27 March 2023

DB-first vs. JPA-first approach

When developing an application using JPA, there is always a question: what should we create first? Should it be a proper object-oriented JPA entities set describing the business domain or a highly optimized and normalized database schema?

In the JPA Buddy team, we conducted a survey, and the DB-first approach won by a small margin. It means that it is worth digging a bit deeper into this question.

In this article, we’ll review both approaches and give some recommendations regarding this “egg-and-chicken” question.

JPA-first approach

Adherents of this approach claim that creating JPA entities first leads to a more intuitive and clean application design. The application interacts with domain objects rather than database records, and the database is only one of many data sources (e.g., message queue, external REST service, or any other source). Developers just need to create classes based on the business domain specification and annotate them properly to start working with the database. In the ideal case, they shouldn’t even consider how objects are persisted and fetched from the storage. It is JPA’s job to save and load data somehow.

This approach facilitates faster development since the database schema is created and updated simultaneously with the rest of the application. JPA can generate DDL to reflect object model changes. For example, in the case of Hibernate, we can use the hibernate.ddl-auto (a.k.a., hbm2ddl) feature to generate and execute scripts for creating or updating a database schema according to the JPA entities structure.

During the initial stages of the application development, the JPA-first approach in conjunction with automatic schema recreation can save a lot of time. While we discover and implement business requirements, the object model changes a lot. With the automatic DB creation feature, we do not need to carefully plan the database schema updates to run and test the application during development.

However, when using the JPA-first approach, we need to consider some things.

First, the hbm2ddl feature is not recommended for production use. There are some issues with using it:

  • Lack of control. There is no way to set up proper Java type to database type mapping. Additionally, Java type converters are not supported.
  • No rollback support. Hibernate does not offer a way to undo schema changes if something goes wrong.
  • No DB version control. It is difficult to track changes to the schema over time and revert to previous schema versions if necessary.
  • Data loss. Any changes to the JPA entities result in Hibernate automatically updating the schema, potentially causing data loss.

A proper alternative is using DB versioning tools such as Liquibase or Flyway.

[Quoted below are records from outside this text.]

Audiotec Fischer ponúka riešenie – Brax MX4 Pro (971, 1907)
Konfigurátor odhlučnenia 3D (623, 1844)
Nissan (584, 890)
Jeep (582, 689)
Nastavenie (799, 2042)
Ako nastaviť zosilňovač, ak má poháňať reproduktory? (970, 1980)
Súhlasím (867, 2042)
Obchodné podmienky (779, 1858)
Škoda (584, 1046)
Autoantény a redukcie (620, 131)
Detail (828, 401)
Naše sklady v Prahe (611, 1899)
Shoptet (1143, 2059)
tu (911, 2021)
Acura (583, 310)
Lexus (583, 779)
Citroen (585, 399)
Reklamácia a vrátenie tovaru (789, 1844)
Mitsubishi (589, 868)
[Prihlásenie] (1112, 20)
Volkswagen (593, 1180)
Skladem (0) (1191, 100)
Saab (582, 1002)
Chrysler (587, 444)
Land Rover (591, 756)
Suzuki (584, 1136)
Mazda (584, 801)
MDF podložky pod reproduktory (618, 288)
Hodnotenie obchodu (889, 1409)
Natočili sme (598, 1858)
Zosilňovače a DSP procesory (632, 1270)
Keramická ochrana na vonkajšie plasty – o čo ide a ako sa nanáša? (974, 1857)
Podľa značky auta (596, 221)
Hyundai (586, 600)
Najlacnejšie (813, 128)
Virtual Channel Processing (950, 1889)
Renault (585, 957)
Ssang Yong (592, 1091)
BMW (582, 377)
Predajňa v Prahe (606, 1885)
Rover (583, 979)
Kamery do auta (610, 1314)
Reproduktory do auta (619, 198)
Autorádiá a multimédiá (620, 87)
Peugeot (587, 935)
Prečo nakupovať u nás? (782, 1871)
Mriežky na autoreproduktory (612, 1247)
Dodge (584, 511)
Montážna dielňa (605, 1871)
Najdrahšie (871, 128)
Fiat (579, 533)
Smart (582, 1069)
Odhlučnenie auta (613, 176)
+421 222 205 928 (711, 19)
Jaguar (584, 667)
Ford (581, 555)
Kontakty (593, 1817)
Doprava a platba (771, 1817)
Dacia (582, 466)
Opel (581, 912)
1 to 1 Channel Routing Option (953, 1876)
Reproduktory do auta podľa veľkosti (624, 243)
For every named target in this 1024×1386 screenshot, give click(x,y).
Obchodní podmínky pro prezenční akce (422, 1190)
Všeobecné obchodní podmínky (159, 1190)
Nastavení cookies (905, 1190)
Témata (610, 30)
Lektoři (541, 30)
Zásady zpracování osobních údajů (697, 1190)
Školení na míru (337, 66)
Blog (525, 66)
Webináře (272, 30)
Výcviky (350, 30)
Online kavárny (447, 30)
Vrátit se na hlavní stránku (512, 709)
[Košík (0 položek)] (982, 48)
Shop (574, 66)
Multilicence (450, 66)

Second, Hibernate does not create a highly optimized DB schema. It creates a generic schema that will work with the current JPA object model. Scripts generated by Hibernate can serve as the initial version of the migration script for these tools. If we want to utilize all database-specific features, we need to carefully tune this DDL, and use it in the DB versioning tools scripts. After switching to DB versioning tools, we need to set hibernate.ddl-auto property to validate to ensure that the database and JPA model are always in sync.

Third, as soon as we introduce DB versioning tools to the project, we’ll need to implement DB schema migrations manually based on the JPA model changes. Fortunately, we can use some tools to simplify our job:

  • Liquibase-hibernate plugin. It is a command-line-based tool used solely for Hibernate. It does its job but lacks IDE integration, so we’ll need to pull generated scripts into the codebase and review them separately.
  • JPA Buddy – plugin for IntelliJ IDEA Ultimate and Community. Provides extended functionality for DB script generation for Flyway and Liquibase. The plugin supports script preview, Java type converters, etc.
  • Dali JPA Tools is the only option for eclipse IDE users. It does not integrate with DB migration tools, so we need to add generated SQL to DB migration scripts manually.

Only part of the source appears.